I: Gli psichiatri ci cascavano?
C: Ci cascavano perché c’era un rapporto interno, io mi informai pure che c’è quella malattia della schizofrenia e con la mania di persecuzione, allora io mi faccio mettere la mania di persecuzione, perché siccome non mi volevo fare punture, perché vedevo quei poveracci che dormivano, allora mi informo ‘come debbo fare a non mi fare punture?’ Allora c’era un infermiere, un certo Di Maio, nipote di Di Maio che era là per un omicidio, che faceva l’infermiere, dice ‘ se ci riesci scappa , così tutti pensano che hai la mania di persecuzione. Quindi io quando c’erano le guardie ci dicevo ‘non mi toccare’, quando mi dovevano fare la puntura (he! he!) e mi evitavo anche le punture.
Questo elemento della simulazione della malattia mentale ci è stato confermato da diversi collaboranti di giustizia.
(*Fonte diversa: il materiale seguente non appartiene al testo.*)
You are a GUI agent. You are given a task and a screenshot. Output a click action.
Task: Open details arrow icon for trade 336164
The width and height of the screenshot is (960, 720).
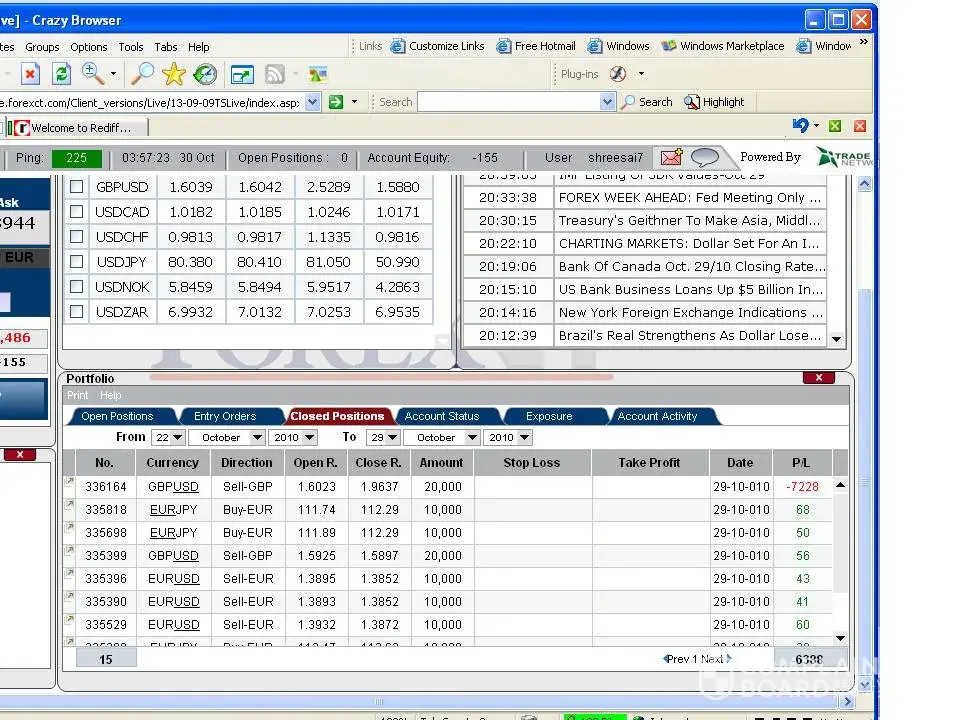[69, 482]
È un elemento quantomeno inquietante per i suoi risvolti. Come è stato possibile che per tanti anni nessun operatore della salute mentale, psichiatra, psicologo, infermiere, abbia notato nulla? È possibile simulare realmente la pazzia da parte di chiunque?
Sono interrogativi molto complessi e non è questo lo spazio per affrontarli diffusamente. Ci sembra utile però sottolineare questi aspetti, proprio in quanto mettono in evidenza la capacità dell’organizzazione mafiosa di strumentalizzare qualunque elemento possa risultare per lei favorevole. Un confronto aperto e scientifico su questi temi potrebbe quindi essere un’arma in più per fermare gli assalti di questo potere onnivoro e tutelare la serietà scientifica delle nostre professioni di aiuto.